Google is committed to advancing racial equity for Black communities. See how.

Build a computer vision model with TensorFlow

In this codelab, you'll create a computer vision model that can recognize items of clothing with TensorFlow.

Prerequisites

  • A solid knowledge of Python
  • Basic programming skills

What you'll learn

In this codelab, you'll:

  • Train a neural network to recognize articles of clothing
  • Complete a series of exercises to guide you through experimenting with the different layers of the network

What you'll build

  • A neural network that identifies articles of clothing

What you'll need

If you've never created a neural network for computer vision with TensorFlow, you can use Colaboratory, a browser-based environment containing all the required dependencies. You can find the code for the rest of the codelab running in Colab.

Otherwise, the main language that you'll use for training models is Python, so you'll need to install it. In addition to that, you'll also need TensorFlow and the NumPy library. You can learn more about and install TensorFlow here. Install NumPy here.

First, walk through the executable Colab notebook.

Start by importing TensorFlow.

import tensorflow as tf
print(tf.__version__)

You'll train a neural network to recognize items of clothing from a common dataset called Fashion MNIST. It contains 70,000 items of clothing in 10 different categories. Each item of clothing is in a 28x28 grayscale image. You can see some examples here:

The labels associated with the dataset are:

Label

Description

0

T-shirt/top

1

Trouser

2

Pullover

3

Dress

4

Coat

5

Sandal

6

Shirt

7

Sneaker

8

Bag

9

Ankle boot

The Fashion MNIST data is available in the tf.keras.datasets API. Load it like this:

mnist = tf.keras.datasets.fashion_mnist

Calling load_data on that object gives you two sets of two lists: training values and testing values, which represent graphics that show clothing items and their labels.

(training_images, training_labels), (test_images, test_labels) = mnist.load_data()

What do those values look like? Print a training image and a training label to see.
You can experiment with different indices in the array.

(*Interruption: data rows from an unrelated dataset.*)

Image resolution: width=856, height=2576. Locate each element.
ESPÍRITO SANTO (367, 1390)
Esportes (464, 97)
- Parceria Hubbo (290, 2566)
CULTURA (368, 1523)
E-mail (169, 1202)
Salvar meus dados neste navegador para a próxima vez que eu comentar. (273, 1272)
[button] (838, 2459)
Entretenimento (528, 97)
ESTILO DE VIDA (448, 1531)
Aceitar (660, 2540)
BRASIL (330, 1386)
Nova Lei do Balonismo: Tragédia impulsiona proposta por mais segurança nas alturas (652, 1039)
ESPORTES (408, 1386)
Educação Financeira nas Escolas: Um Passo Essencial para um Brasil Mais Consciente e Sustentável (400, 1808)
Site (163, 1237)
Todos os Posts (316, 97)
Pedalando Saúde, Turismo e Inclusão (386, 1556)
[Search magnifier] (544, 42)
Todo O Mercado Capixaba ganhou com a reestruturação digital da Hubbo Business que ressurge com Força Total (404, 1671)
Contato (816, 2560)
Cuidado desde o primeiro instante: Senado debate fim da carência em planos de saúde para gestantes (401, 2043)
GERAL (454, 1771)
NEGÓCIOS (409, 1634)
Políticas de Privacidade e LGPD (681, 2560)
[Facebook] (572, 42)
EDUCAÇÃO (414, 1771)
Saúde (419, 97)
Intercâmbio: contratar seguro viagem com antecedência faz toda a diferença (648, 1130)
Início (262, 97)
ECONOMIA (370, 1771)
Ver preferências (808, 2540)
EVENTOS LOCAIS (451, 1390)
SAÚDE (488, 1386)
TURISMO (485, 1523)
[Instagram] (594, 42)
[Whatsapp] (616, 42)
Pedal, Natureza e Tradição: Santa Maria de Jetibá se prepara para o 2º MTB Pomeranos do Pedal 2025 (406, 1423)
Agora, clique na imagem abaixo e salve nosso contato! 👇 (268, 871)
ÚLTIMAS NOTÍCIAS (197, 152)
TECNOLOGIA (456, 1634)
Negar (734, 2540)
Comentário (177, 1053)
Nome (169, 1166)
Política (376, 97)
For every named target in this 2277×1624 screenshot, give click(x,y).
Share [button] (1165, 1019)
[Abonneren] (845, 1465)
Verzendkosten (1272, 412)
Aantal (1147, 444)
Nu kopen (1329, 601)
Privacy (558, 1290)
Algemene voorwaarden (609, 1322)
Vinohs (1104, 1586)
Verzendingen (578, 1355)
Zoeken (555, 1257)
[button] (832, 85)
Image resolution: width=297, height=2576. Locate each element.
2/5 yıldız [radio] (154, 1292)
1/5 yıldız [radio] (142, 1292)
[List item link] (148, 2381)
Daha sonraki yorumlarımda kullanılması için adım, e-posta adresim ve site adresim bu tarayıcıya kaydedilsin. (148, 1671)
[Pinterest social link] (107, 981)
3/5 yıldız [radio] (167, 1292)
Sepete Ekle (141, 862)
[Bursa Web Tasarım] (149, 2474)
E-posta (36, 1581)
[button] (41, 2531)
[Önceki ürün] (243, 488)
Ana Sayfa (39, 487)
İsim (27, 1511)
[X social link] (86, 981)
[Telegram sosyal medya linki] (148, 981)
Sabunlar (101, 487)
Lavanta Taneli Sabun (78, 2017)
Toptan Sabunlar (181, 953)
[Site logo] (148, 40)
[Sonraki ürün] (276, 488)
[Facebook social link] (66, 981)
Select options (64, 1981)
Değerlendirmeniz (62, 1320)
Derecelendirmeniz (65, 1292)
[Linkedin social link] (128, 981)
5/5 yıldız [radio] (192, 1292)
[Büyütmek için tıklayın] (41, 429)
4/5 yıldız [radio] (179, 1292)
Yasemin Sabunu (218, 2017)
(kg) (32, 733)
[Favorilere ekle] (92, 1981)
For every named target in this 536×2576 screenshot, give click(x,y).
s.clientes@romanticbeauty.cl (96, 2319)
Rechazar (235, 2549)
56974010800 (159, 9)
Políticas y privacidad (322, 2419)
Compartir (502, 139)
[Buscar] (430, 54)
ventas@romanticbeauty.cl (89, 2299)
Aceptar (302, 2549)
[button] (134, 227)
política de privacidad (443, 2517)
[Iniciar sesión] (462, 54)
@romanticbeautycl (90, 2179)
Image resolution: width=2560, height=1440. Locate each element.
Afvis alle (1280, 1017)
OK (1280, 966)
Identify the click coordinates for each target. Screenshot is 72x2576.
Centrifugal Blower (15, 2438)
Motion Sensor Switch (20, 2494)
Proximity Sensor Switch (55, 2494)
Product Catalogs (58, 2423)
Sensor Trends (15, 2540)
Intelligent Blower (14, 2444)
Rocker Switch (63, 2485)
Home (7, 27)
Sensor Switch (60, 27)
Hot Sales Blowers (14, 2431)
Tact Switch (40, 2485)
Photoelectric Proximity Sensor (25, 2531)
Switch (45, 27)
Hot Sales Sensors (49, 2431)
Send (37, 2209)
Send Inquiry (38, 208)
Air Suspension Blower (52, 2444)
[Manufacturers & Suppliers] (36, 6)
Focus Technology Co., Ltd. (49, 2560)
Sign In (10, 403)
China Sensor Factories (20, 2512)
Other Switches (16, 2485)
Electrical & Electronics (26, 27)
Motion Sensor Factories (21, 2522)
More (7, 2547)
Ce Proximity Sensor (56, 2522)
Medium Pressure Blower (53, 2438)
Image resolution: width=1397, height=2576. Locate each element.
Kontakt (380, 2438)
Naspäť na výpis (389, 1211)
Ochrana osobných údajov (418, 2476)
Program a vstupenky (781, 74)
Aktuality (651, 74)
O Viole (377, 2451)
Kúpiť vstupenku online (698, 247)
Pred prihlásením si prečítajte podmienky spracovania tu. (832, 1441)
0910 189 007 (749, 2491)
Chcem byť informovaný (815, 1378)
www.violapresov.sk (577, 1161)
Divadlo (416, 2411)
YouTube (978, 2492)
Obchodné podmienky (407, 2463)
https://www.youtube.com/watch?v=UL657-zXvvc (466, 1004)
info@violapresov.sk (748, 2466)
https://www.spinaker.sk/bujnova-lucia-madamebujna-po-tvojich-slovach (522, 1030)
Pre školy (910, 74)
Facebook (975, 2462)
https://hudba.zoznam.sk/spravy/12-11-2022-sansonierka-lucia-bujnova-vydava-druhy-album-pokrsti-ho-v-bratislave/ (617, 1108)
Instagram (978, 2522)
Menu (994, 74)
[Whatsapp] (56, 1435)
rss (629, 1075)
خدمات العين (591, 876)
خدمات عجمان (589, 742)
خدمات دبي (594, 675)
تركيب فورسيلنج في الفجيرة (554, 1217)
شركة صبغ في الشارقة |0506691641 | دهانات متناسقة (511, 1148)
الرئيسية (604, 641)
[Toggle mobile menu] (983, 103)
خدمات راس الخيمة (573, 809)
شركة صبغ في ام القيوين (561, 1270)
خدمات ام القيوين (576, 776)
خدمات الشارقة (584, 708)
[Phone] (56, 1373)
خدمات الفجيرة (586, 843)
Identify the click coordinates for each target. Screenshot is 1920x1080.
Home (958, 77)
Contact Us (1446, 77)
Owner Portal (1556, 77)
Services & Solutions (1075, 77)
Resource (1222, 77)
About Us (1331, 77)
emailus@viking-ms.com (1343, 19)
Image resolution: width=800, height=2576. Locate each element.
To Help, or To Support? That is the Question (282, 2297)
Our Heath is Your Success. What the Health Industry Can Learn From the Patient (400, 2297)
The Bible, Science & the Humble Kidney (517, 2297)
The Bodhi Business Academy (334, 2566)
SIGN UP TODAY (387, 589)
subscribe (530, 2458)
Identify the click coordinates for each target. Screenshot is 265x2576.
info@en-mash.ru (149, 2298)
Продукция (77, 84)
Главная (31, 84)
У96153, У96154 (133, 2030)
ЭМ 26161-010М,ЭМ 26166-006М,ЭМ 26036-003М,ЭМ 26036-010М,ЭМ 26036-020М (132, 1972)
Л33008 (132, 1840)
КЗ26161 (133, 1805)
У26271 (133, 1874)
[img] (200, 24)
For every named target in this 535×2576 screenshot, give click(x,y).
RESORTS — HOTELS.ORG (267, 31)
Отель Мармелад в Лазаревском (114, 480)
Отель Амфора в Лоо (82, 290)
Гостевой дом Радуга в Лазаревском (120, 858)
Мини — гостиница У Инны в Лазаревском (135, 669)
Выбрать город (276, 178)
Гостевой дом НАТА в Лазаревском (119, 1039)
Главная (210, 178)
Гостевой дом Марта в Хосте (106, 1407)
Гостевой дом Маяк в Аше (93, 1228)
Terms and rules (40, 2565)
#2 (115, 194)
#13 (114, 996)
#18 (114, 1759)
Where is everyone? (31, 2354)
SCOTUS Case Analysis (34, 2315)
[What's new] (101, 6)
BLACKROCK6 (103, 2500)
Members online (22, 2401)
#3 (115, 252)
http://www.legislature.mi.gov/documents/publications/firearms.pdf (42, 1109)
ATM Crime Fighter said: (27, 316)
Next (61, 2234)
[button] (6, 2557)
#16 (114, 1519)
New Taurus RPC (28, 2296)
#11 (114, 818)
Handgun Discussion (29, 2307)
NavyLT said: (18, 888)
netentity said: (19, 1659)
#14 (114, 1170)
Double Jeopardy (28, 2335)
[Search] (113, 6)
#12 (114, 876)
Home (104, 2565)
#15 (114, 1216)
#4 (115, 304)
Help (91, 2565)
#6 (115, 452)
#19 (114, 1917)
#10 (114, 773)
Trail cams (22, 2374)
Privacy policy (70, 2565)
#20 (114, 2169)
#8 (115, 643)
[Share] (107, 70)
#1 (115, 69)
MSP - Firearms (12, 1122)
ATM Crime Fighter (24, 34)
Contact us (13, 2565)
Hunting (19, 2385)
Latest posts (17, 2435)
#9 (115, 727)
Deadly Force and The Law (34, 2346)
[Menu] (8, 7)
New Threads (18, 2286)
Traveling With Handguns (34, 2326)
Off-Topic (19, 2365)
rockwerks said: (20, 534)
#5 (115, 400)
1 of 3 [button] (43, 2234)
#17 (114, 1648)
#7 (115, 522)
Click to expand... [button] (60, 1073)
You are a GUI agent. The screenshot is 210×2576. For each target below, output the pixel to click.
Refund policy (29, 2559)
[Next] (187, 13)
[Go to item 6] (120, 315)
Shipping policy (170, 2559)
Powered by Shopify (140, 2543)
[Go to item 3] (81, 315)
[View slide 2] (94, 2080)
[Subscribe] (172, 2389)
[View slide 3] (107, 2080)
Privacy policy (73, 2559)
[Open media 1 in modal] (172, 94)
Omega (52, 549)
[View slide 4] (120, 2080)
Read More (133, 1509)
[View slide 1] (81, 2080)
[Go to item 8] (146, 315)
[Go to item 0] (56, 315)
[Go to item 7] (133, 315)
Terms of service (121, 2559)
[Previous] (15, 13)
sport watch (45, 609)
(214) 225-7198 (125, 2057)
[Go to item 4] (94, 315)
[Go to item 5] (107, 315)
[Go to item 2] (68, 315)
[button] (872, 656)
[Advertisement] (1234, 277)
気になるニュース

import matplotlib.pyplot as plt
plt.imshow(training_images[0])
print(training_labels[0])
print(training_images[0])

The print of the data for item 0 looks like this:

You'll notice that all the values are integers between 0 and 255. When training a neural network, it's easier to treat all values as between 0 and 1, a process called normalization. Fortunately, Python provides an easy way to normalize a list like that without looping.

training_images  = training_images / 255.0
test_images = test_images / 255.0

You may also want to look at 42, a different boot than the one at index 0.

Now, you might be wondering why there are two datasets—training and testing.

The idea is to have one set of data for training and another set of data that the model hasn't yet encountered to see how well it can classify values. After all, when you're done, you'll want to use the model with data that it hadn't previously seen! Also, without separate testing data, you'll run the risk of the network only memorizing its training data without generalizing its knowledge.

Now design the model. You'll have three layers. Go through them one-by-one and explore the different types of layers and the parameters used for each.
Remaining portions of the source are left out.